IRS Will Strive to Maintain Service Level In 2017, Commissioner Tells AICPA Tax Conference

November 21, 2016

IRS Commissioner Koskinen - 20106 v2
IRS Commissioner John Koskinen
photo: Sam Kittner/kittner.com

The 2017 tax filing season should begin with no significant delays and the Internal Revenue Service (IRS) will strive to maintain the more than 80 percent level of service it provided during the 2016 filing season on the practitioner priority line “to the extent that we can with the resources provided,” IRS Commissioner John Koskinen told the more than 500 attendees at the American Institute of CPAs’ National Tax Conference on November 15 in Washington, D.C. 

The AICPA has told the IRS repeatedly about the critical importance of the tax preparer hotline to tax practitioners throughout the year.  The AICPA also is continuing to press for improved levels of service to taxpayers and practitioners in other areas.

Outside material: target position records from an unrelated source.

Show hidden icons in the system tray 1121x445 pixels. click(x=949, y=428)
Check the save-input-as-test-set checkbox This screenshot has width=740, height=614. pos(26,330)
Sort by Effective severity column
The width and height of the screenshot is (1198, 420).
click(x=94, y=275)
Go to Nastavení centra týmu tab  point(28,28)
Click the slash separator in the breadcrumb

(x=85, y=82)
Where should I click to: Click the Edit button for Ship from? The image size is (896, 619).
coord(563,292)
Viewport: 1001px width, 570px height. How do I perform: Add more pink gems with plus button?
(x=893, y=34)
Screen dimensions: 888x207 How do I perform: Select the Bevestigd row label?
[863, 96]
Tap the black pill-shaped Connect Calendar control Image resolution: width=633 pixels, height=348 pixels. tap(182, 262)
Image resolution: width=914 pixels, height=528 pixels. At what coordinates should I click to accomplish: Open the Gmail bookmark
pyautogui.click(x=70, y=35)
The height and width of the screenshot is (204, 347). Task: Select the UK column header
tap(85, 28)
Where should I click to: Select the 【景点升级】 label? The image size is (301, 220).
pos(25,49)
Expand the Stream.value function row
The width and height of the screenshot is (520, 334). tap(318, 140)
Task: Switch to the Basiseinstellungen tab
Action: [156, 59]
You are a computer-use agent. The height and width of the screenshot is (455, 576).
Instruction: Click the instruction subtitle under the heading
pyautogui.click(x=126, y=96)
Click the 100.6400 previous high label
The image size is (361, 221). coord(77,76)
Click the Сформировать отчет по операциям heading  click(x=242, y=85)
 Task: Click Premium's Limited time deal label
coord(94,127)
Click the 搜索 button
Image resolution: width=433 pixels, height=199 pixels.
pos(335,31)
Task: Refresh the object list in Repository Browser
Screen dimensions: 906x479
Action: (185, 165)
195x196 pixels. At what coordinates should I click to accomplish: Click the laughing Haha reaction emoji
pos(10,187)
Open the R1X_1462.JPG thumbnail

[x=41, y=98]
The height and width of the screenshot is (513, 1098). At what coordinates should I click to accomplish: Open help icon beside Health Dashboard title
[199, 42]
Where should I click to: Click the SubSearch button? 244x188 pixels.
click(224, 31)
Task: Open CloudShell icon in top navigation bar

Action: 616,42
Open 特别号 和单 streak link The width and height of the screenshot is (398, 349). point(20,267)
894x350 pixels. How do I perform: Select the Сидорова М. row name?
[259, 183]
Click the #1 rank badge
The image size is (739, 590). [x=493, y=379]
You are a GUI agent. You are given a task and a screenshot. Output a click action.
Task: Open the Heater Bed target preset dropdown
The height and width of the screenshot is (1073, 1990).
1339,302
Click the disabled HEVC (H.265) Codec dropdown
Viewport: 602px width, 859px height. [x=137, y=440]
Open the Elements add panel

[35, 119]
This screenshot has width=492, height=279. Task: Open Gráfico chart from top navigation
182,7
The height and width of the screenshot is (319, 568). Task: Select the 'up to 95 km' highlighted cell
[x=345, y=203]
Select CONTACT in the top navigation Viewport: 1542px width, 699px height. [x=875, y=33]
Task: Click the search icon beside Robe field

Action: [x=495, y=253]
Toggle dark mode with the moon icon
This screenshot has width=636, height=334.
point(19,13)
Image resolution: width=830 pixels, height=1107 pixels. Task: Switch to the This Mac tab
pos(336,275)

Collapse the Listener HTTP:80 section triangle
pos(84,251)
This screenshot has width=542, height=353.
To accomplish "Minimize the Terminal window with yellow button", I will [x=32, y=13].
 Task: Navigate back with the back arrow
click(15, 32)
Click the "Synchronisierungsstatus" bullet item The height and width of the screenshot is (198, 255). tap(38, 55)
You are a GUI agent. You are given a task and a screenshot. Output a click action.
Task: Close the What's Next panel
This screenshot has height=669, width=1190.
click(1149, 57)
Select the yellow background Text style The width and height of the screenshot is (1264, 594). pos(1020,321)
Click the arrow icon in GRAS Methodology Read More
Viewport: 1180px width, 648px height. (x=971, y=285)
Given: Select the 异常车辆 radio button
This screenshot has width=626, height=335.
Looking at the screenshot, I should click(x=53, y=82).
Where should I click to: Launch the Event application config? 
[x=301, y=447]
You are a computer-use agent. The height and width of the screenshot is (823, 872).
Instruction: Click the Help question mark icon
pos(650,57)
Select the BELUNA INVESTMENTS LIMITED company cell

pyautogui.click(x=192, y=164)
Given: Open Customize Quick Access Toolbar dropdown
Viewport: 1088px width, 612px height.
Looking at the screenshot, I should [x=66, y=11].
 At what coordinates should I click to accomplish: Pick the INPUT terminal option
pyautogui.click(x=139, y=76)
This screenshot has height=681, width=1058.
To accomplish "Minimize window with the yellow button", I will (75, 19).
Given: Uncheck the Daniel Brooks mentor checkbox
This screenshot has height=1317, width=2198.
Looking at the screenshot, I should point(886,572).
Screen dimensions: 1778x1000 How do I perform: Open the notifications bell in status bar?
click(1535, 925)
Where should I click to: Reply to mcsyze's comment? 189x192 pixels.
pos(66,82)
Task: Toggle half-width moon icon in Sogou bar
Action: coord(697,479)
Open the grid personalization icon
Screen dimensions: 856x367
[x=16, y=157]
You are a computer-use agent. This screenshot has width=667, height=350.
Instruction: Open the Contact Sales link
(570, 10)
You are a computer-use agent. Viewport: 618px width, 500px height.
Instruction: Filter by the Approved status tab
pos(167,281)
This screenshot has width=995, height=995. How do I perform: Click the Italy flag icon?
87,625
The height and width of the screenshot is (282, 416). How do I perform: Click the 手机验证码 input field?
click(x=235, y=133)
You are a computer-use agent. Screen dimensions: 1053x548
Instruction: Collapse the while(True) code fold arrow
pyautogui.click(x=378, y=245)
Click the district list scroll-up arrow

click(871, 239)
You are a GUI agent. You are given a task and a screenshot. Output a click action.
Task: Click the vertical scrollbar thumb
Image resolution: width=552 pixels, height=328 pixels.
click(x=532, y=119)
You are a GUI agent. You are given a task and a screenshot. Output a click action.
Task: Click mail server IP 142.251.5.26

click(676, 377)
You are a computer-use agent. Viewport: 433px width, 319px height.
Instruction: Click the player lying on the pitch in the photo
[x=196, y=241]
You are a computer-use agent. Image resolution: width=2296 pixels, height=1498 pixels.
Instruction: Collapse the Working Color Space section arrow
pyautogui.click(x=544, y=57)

Koskinen pledged that the IRS will continue its war against taxpayer fraud and called on tax practitioners to help as the IRS expands its pilot W-2 verification code program on a voluntary basis to about 50 million forms.  “One of the things we’re asking all of the preparers is, when you see a W-2 with that additional set of digits on it, there’s a place on the form where that goes.  If you could put that in, it allows us to validate those taxpayers and to stop suspicious returns and move the legitimate returns more quickly through the system than in the past,” Koskinen said.

IRS Taxpayer Advocate Nina E. Olson outlined concerns about the IRS’s Future State initiative, which she said could result in a more remote agency that may not address taxpayer requirements.  Olson has hosted a series of public forums around the country during the past year to gather information from taxpayers about what they need and want from the IRS.

Koskinen said the IRS Future State is an “evolutionary” plan.  Referring to online personal accounts that taxpayers will soon be able to set up under the IRS program, Koskinen stated, “We are sensitive to the issues that practitioners have raised and the feedback from you continues to be valuable.  We need to make sure practitioners have access to the data as taxpayers do.  We recognize that it’s critical for you to have the ability to get into this system in the same way, in the same manner as your clients.”

Other IRS speakers at the conference included William J. Wilkins, chief counsel for the IRS and assistant general counsel of the U.S. Department of the Treasury; Douglas O’Donnell, commissioner of the Large Business and International Division, and Debra Holland, commissioner of the Wage and Investment Division.  Also speaking were Caroline Ciraolo, principal deputy assistant attorney general of the U.S. Department of Justice Tax Division, and Thomas A. Barthold, chief of staff for the Joint Committee on Taxation.